- Oct 29, 2017
Here are some quotes from Rare at e3 2017:
"It's easy for games to be about rage and violence, most games just are. For us, we want you to experience a fuller range of emotions. For example, you have your story about stealing your crew's ship, you would've felt differently from your crew. They might have felt surprise, for example, where you might have felt remorse, or probably joy. But, whatever happens in-game, there's always an emotion and a counter emotion. We want to see a wide range of stories, and a wide range of emotions. "
"We love this idea of reputation. We love the idea of you gaining reputation in different ways, from playing in different ways. Think back to encouraging players to play in different ways, and the range of emotions we want you to experience. We don't want it to be basic like "oh you've killed 100 skeletons, you get 100 EXP," we don't think that's Sea of Thieves. "

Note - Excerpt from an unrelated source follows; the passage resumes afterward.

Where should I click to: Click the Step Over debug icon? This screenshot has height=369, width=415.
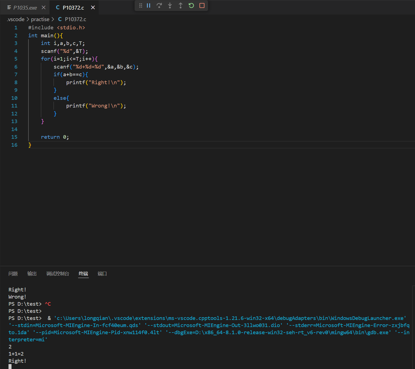tap(159, 5)
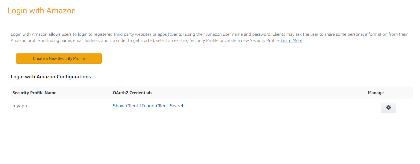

Which I will emphasize all of the commendations post launch are essentially do x, y times.
So yes, what SoT became is antithetical to what made it a unique offering in the Microsoft XBL ecosystem. This game should not be purely competitive, nor should it be purely about grinding. In the early days, the community and game was fun because it was decidedly about neither of these things.
Regarding my hyperbole about gambling, seriously interact with the late game players. In my experience, these people log x amount of hours per week, and don't enjoy doing it, and any enjoyment they receive is in the sense that they've progressed even further than a subset of the player population who has less time to invest. Again, this isn't unique to SoT, but it certainly makes the game feel less special and more like the toxic environments that one can experience in any number of other XBL titles.